M.2と併せて理解しておきたいmSATAやPCIe
M.2 SSDを知るうえで欠かすことができないのが、「mSATA」や「PCIe」、「NVMe」という規格です。それぞれ、どのようなものなのかをご紹介します。
mSATA
mSATAは、ノートPCなどで使われていた接続端子の規格です。M.2と同様にコンパクトで基板がむき出しになった形状をしていて、スロットに直接挿し込んで使用します。
mSATAはSATA規格をベースに作られているため、データの転送速度自体はSATAと変わりません。そこで転送速度を向上させるなど、性能や機能面のアップデートを行った後継規格がM.2に当たります。M.2 SSDの登場にともない、近年はmSATA SSDを目にする機会は減っていますが、ノートパソコンの小型化や薄型化に大きく貢献した規格といえるでしょう。
PCIe
PCIe(PCI-Express)とは、パソコンの拡張スロットなどの接続規格です。グラフィックボードやLANカードなど、高速なデータ転送を行う周辺機器で採用されていて、マザーボード上のスロットに直接挿して使用します。転送速度の理論値は世代やレーン数によって異なりますが、PCIe Gen4では×1レーンで16Gbps、×32レーンだと512Gbpsもの転送速度を誇ります。
NVMe
NVMe(Non-Volatile Memory Express)は、SSDなどフラッシュメモリの通信を最適化するために開発された通信プロトコルです。通常はPCIeと組み合わせて使用します。
また、NVMeと併せて「AHCI(Advanced Host Controller Interface)」という通信プロトコルの名前が挙がることもあります。どちらも通信プロトコルである点は変わりませんが、AHCIはHDDでの使用を前提としたSATA規格に最適化されたものです。データ処理や転送速度といった性能面でも、AHCIよりNVMeの方が大きく向上しています。
M.2 SSDのメリット
SSDで採用されているSATAやmSATAといった接続方式と比較したとき、M.2にはどのようなメリットがあるのでしょうか。ここでは、M.2 SSDが持つメリットについてご紹介します。
従来のSSDより小さい
M.2 SSDは、従来の2.5インチSSDやモバイル型ノートPCに採用されてきたmSATAよりも、さらにコンパクトなのが特長です。mSATAはカードのような形状で約30mmの幅がありますが、M.2はスティック状で幅は約22mmと、より小型化されていることがわかります。
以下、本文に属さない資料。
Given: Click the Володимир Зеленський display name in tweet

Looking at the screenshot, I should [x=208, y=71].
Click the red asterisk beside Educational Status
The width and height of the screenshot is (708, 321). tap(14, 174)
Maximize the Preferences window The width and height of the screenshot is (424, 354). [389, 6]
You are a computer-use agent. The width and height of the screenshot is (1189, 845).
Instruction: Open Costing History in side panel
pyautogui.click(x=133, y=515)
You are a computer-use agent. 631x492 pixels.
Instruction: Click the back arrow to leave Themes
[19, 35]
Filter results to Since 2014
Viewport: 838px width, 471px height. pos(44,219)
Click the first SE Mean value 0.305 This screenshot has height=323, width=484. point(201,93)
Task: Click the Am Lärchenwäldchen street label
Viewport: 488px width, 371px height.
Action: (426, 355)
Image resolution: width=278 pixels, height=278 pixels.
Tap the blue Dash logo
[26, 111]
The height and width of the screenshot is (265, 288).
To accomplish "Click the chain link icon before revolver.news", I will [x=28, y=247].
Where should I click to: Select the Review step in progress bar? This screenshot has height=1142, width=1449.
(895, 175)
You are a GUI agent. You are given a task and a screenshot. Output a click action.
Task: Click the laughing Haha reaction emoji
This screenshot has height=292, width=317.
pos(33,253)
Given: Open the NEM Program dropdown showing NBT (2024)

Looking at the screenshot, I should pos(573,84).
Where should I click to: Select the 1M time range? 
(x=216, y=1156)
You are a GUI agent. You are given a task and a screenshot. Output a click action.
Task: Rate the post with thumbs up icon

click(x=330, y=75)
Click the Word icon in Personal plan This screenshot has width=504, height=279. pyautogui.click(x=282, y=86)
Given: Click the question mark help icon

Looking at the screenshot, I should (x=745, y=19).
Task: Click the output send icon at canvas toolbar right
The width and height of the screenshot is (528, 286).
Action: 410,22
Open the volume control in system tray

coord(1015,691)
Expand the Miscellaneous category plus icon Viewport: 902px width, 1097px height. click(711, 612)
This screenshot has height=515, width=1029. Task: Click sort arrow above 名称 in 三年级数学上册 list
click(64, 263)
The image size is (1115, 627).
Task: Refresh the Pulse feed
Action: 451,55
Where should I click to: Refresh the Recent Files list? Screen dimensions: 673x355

マザーボードのベイを占有しないなどのメリットもあるため、小型化が要求されるモバイルノートPCやタブレット端末だけでなく、近年はデスクトップPCでM.2 SSDが採用されることも少なくありません。
データ転送速度が高速
M.2 SSDのメリットとして、インターフェイス次第でデータ転送速度を向上させられる点も挙げられます。PCIe(NVMe)接続を採用したM.2 SSDの最大転送速度は、「理論上は40Gbps」と非常に高速です。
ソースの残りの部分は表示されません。